In today’s environment of historically low interest rates, there are many good loan rates to be found. Yet, depending upon which way the economy and the financial markets turn, does it make more sense to wait for rates to fall further before proceeding with a student loan consolidation?
Should You Jump In and Consolidate Now Or Gamble on the Future?
Certainly, everyone would love to know what interest rates will do in the future. For any financial advisor, having advance knowledge of this could truly make them rich beyond their wildest dreams!
Yet, when it comes to borrowing money and paying based on interest, there are a couple of things to consider in order to determine whether it would be best to proceed now with a student loan consolidation or to wait a bit longer.
One of the biggest advantages to moving forward immediately is that you will be able to lower your payment that much sooner. For example, most student loan consolidations offer much lower payments than what borrowers are currently paying as the total on their present student loan debt obligations.
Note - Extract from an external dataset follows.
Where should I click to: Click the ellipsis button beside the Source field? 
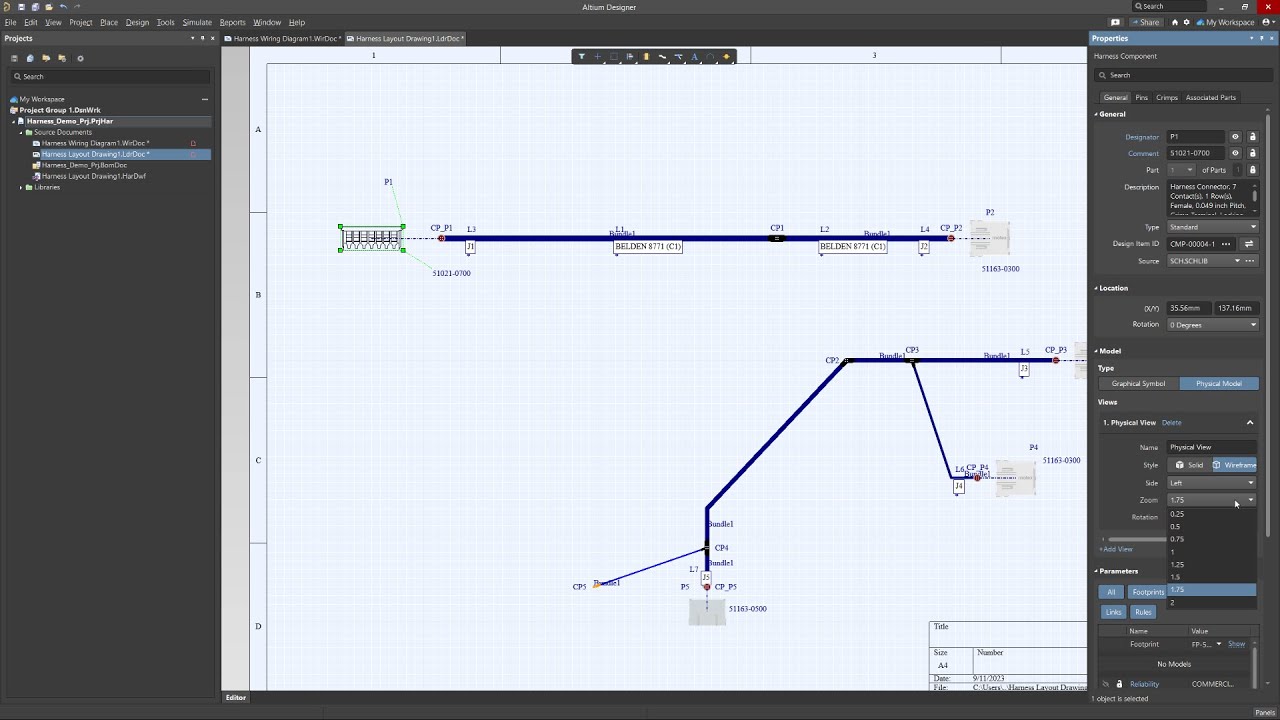pyautogui.click(x=1249, y=261)
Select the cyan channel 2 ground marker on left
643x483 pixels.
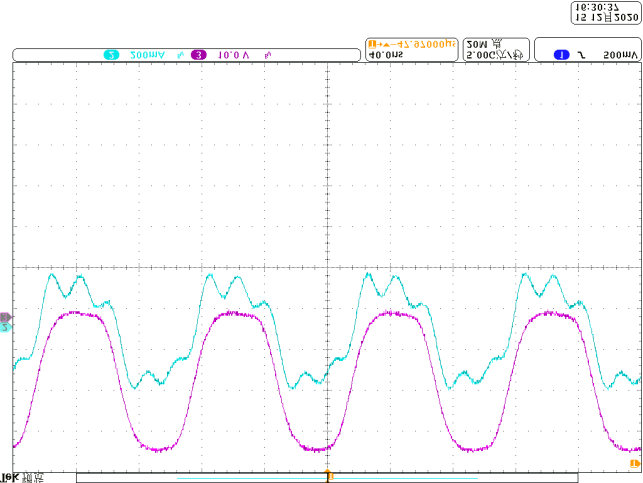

This is due in large part to a new lower interest rate, a lengthened loan term, or both.
With this in mind, if you take a wait-and-see approach, you will be stuck for that much longer making your current monthly payments and with the possibility that even six months or a year from now interest rates may be the same or even higher!
But Wait! There’s More!
Although there are good reasons to move forward with a student loan consolidation now, there are also certain factors that may make a great deal of sense for waiting primarily reasons based on deferments and forbearance.
A deferment or forbearance allows a student loan borrower to temporarily postpone making their federal student loan payments or to temporarily reduce the amount that they are required to pay. In many instances, the ability to postpone or reduce your student loan payments can even help you in avoiding a loan default (or in the case of several student loans, the avoidance of multiple loan defaults).
What this means is that if you are not able to make your student loan payments due to unemployment or some other type of financial hardship, you can essentially take a break from making your current student loan debt.
This is an especially important consideration in light of the unemployment situation in the U.S. today. There are still many companies that are laying off or downsizing and if there is a chance that you could be out of a job in the near future, you may very well appreciate the breathing room of not having to make your student loan payments for a longer period of time.